DOKUMENTABSCHNITT>
● ● ● ● ●
Die §§ 1, 2, 3, 4 und 6 Rundfunkgebührengesetz (RGG), BGBl I Nr 159/1999 idF BGBl I Nr 70/2016, lauten (auszugsweise) wortwörtlich:

„Rundfunkempfangseinrichtungen

§ 1. (1) Rundfunkempfangseinrichtungen im Sinne dieses Bundesgesetzes sind technische Geräte, die Darbietungen im Sinne des Artikels I Abs. 1 des Bundesverfassungsgesetzes über die Sicherung der Unabhängigkeit des Rundfunks, BGBl. Nr. 396/1974, unmittelbar optisch und/oder akustisch wahrnehmbar machen. (2) Die für Rundfunkempfangseinrichtungen geltenden fernmelderechtlichen Bestimmungen bleiben unberührt.
● ● ● ● ●
BEREITGESTELLTE EINTRÄGE>
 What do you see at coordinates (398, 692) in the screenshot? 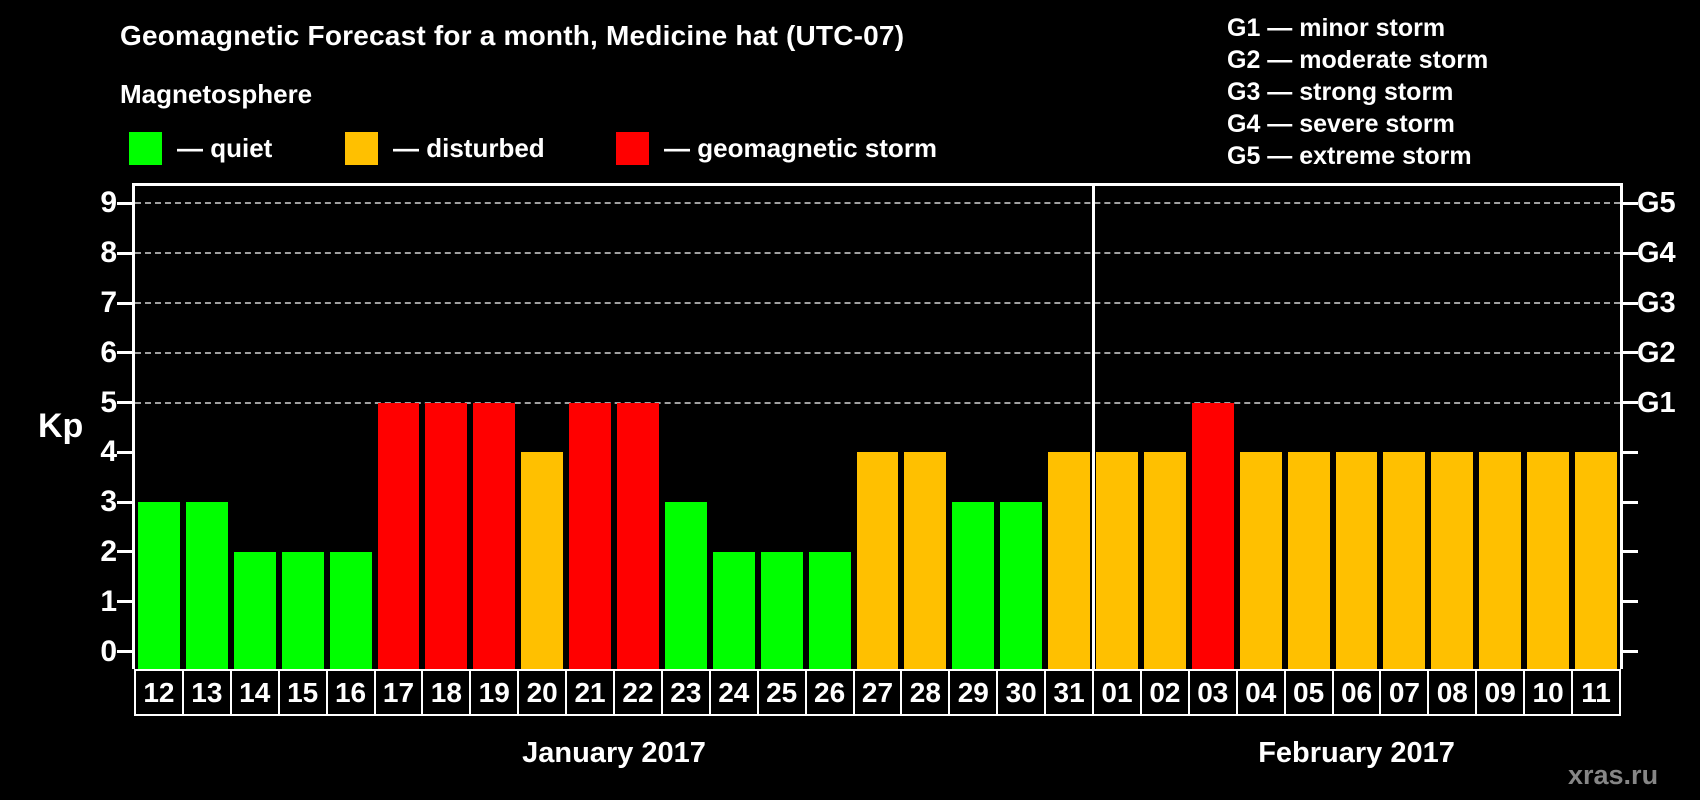
I see `day-label: 17` at bounding box center [398, 692].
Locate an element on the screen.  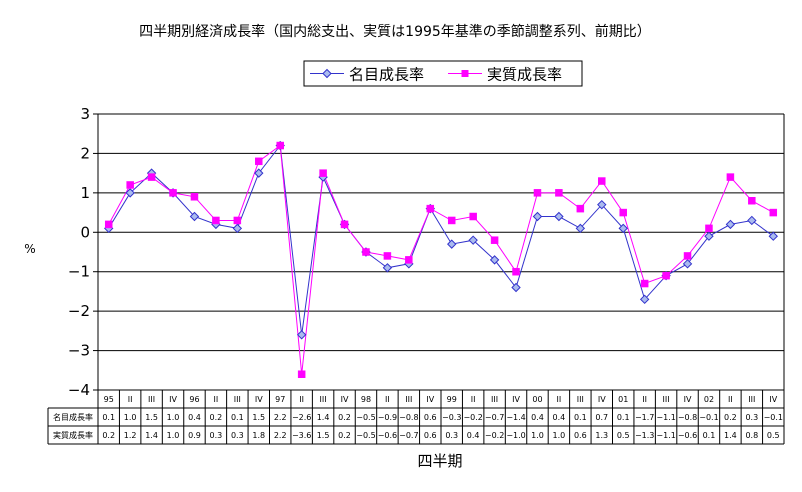
table-row-header: 実質成長率 is located at coordinates (73, 435).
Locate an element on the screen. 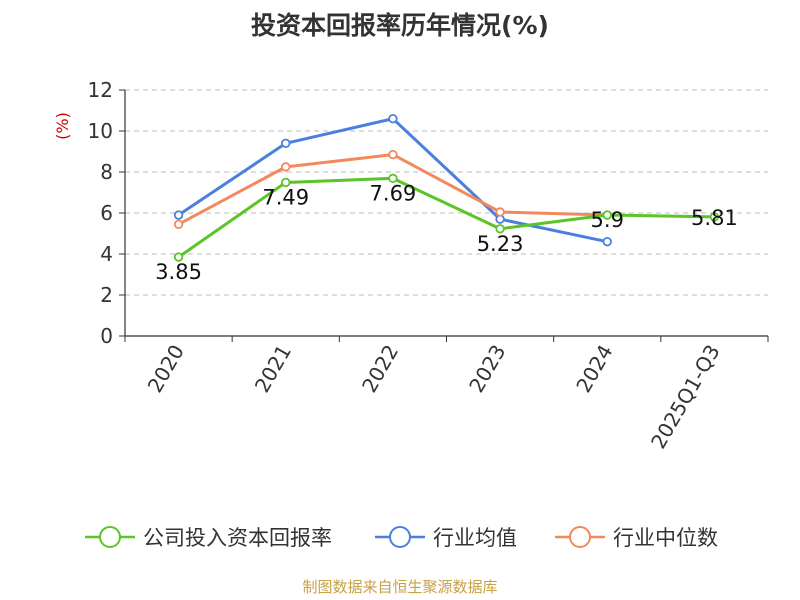 This screenshot has height=600, width=800. x-tick-label-2025Q1-Q3: 2025Q1-Q3 is located at coordinates (686, 397).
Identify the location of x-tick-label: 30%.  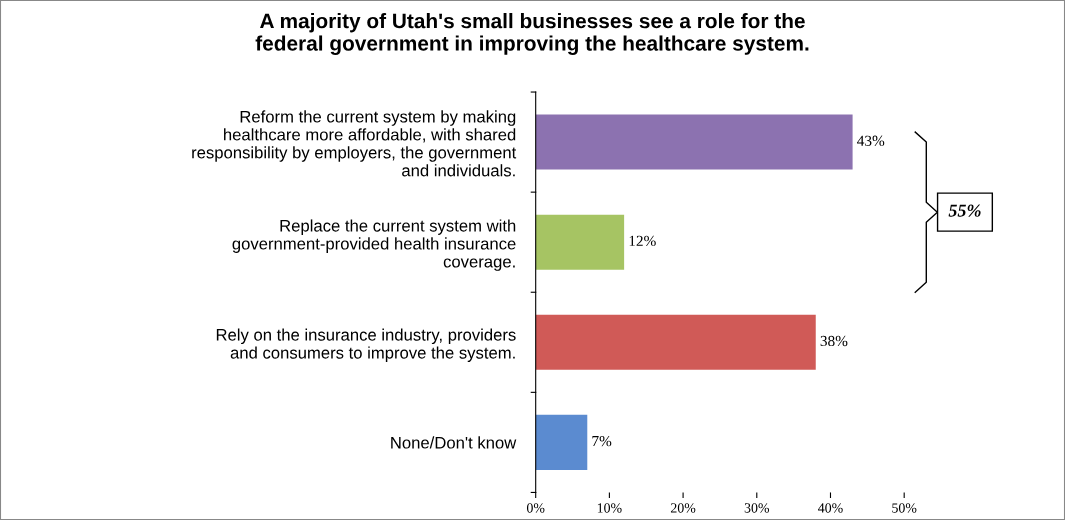
(757, 508).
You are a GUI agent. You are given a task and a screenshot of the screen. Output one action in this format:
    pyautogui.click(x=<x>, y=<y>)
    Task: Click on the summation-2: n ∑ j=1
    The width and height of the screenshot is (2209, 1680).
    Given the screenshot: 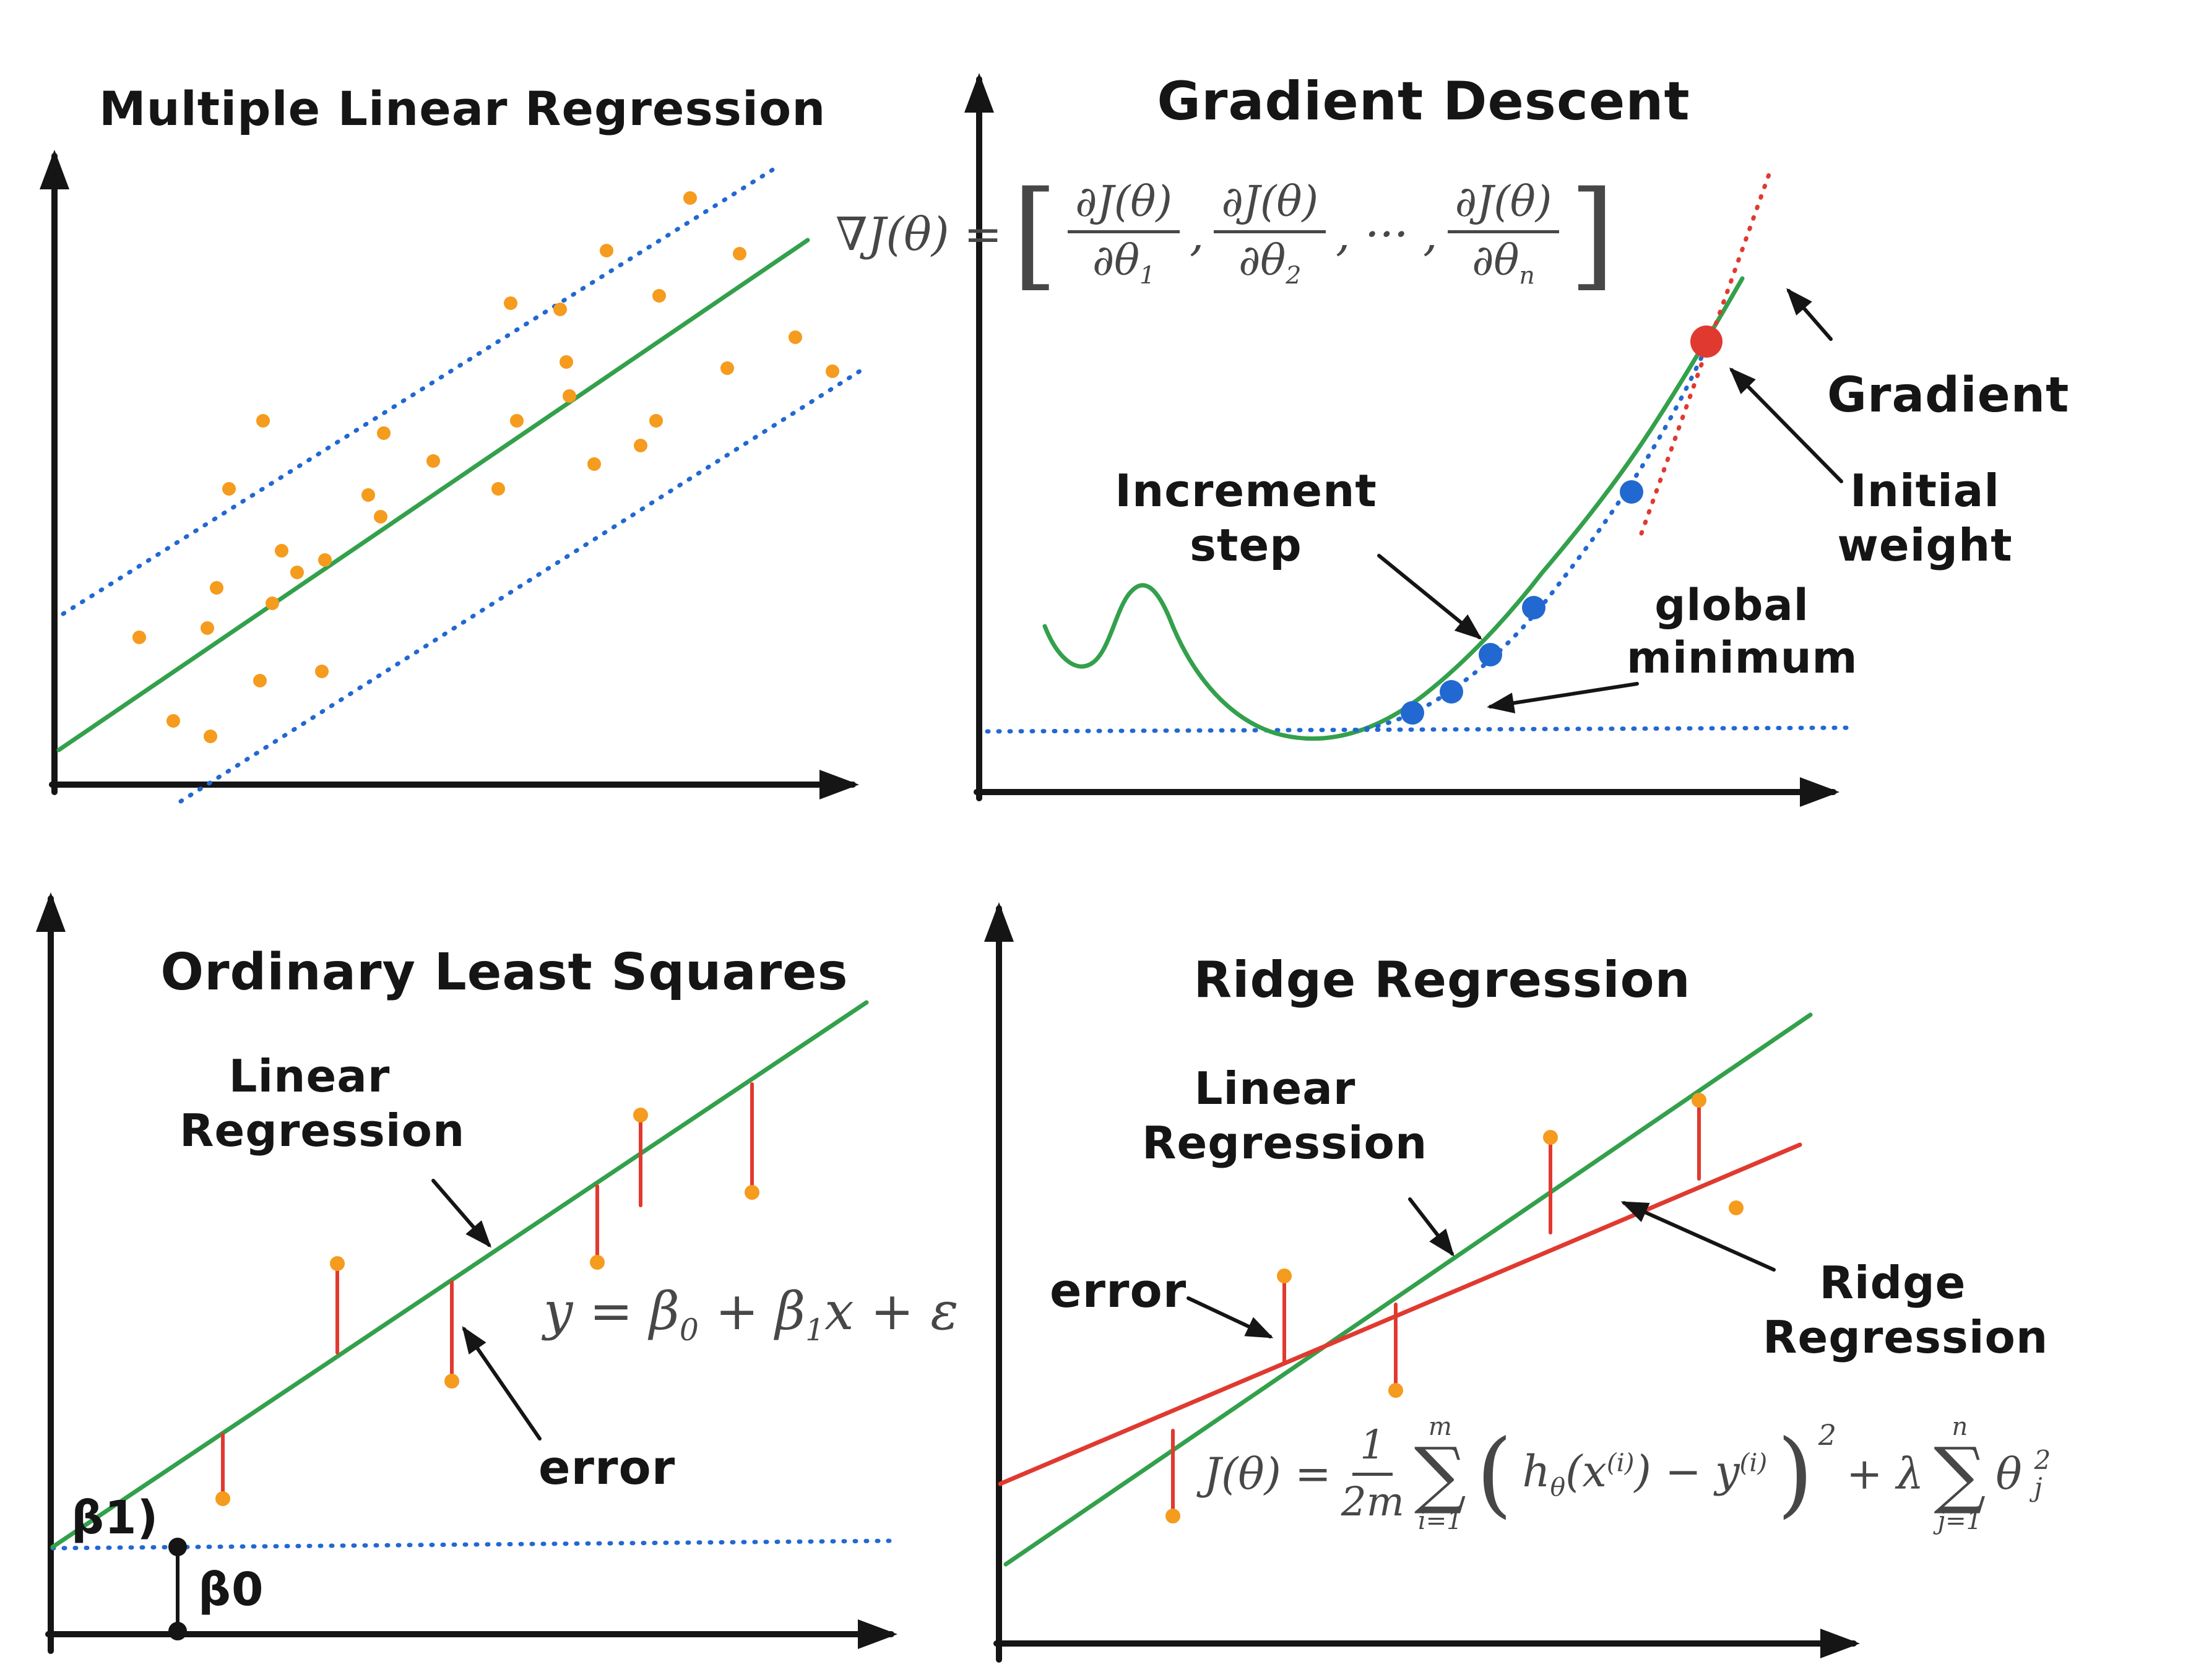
● ● ● ● ●
ARBEITSAUFTRAG>
Schreib den Abschnitt von „Die §§ 1, 2, 3, 4“ bis „Bestimmungen bleiben unberührt.“ aus dem Auszug zum Rundfunkgebührengesetz neu und benenne darin „Rundfunkempfangseinrichtungen“ in „Rundfunkempfangsgeräte“ um.

ANTWORTFELD>
Die §§ 1, 2, 3, 4 und 6 Rundfunkgebührengesetz (RGG), BGBl I Nr 159/1999 idF BGBl I Nr 70/2016, lauten (auszugsweise) wortwörtlich:

„Rundfunkempfangsgeräte

§ 1. (1) Rundfunkempfangsgeräte im Sinne dieses Bundesgesetzes sind technische Geräte, die Darbietungen im Sinne des Artikels I Abs. 1 des Bundesverfassungsgesetzes über die Sicherung der Unabhängigkeit des Rundfunks, BGBl. Nr. 396/1974, unmittelbar optisch und/oder akustisch wahrnehmbar machen. (2) Die für Rundfunkempfangsgeräte geltenden fernmelderechtlichen Bestimmungen bleiben unberührt.